SET TASK:
Reproduce only the part of the data that opens with the line containing "Click info icon" and closes with the line containing "click(1296, 20)", substituting "symbol" for each "icon" and leaving everything else unchanged.

RECORDED INFORMATION:
───

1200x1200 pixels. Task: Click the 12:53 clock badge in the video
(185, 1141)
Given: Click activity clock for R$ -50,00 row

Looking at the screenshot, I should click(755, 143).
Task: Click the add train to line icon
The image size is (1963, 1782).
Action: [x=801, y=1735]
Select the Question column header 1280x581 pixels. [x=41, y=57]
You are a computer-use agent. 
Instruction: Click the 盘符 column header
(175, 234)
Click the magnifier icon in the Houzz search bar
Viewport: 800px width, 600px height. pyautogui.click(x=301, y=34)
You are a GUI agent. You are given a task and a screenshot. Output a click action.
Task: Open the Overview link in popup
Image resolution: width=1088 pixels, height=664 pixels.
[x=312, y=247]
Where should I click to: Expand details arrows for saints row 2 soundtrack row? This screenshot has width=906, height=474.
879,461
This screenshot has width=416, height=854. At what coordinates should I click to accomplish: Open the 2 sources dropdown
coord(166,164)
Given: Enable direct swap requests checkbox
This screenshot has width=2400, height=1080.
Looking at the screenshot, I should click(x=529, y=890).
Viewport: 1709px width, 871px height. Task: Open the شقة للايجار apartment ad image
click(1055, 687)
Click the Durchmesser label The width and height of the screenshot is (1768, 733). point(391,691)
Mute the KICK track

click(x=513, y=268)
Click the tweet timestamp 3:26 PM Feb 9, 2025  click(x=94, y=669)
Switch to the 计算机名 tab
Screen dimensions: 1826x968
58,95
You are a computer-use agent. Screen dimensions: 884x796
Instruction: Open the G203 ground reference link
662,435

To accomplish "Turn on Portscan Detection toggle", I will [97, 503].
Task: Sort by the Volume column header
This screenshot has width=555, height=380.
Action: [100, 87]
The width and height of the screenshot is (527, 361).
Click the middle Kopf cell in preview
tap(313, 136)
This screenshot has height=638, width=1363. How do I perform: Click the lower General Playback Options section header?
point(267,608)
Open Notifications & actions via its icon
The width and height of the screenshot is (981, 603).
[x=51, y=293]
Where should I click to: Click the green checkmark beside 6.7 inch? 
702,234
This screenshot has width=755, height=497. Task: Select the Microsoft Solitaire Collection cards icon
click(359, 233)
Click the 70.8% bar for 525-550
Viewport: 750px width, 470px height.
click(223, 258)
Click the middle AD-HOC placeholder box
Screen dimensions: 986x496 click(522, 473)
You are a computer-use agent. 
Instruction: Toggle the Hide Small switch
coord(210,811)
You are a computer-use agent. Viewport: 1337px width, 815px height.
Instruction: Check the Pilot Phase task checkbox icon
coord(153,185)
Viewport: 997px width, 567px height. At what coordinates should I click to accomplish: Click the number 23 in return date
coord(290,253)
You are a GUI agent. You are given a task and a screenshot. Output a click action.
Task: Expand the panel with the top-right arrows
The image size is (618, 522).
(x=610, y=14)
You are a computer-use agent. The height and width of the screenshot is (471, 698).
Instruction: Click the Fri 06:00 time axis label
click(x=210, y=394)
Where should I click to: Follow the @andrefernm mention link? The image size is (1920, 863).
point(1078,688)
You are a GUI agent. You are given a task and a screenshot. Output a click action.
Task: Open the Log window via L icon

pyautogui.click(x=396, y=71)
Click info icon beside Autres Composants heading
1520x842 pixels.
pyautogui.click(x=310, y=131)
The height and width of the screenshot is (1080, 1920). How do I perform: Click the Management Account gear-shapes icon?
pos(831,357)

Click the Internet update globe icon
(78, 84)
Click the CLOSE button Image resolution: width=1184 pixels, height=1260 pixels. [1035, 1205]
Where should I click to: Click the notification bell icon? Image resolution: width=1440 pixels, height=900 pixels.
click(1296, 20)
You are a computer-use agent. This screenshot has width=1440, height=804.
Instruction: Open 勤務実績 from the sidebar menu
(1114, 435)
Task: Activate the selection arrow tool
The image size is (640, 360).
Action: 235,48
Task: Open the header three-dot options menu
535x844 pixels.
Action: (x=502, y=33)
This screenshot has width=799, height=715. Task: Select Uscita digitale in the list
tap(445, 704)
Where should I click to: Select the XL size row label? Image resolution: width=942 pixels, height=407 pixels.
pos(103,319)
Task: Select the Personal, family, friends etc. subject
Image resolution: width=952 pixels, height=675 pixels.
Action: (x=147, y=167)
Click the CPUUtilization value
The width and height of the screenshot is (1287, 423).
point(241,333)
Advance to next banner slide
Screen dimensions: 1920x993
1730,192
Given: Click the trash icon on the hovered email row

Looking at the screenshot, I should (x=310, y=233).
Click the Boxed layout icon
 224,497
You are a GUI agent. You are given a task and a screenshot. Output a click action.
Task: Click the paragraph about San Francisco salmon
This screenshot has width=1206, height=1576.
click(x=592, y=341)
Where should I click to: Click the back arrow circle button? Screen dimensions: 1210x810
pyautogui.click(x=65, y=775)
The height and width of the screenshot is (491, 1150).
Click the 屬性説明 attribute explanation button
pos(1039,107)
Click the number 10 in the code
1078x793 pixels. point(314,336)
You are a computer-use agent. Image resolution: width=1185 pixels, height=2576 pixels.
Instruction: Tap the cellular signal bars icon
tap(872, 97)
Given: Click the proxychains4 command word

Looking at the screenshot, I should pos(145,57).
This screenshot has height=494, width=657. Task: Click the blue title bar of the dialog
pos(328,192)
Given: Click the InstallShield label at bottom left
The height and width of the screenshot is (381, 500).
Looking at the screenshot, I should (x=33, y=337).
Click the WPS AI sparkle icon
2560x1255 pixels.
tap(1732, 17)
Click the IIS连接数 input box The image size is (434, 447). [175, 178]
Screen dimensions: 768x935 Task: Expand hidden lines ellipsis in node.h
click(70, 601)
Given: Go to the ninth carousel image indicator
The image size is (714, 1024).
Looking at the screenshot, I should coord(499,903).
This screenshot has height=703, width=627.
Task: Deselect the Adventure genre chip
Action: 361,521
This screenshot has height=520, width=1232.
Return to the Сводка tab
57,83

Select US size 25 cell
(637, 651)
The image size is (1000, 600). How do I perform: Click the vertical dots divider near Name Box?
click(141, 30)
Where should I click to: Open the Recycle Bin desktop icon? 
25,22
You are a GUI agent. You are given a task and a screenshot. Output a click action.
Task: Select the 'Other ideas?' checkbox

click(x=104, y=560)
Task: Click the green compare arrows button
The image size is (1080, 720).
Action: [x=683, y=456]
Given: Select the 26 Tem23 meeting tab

───

WRITTEN REPLY:
Click info symbol beside Autres Composants heading
1520x842 pixels.
pyautogui.click(x=310, y=131)
The height and width of the screenshot is (1080, 1920). How do I perform: Click the Management Account gear-shapes symbol?
pos(831,357)

Click the Internet update globe symbol
(78, 84)
Click the CLOSE button Image resolution: width=1184 pixels, height=1260 pixels. [1035, 1205]
Where should I click to: Click the notification bell symbol? Image resolution: width=1440 pixels, height=900 pixels.
click(1296, 20)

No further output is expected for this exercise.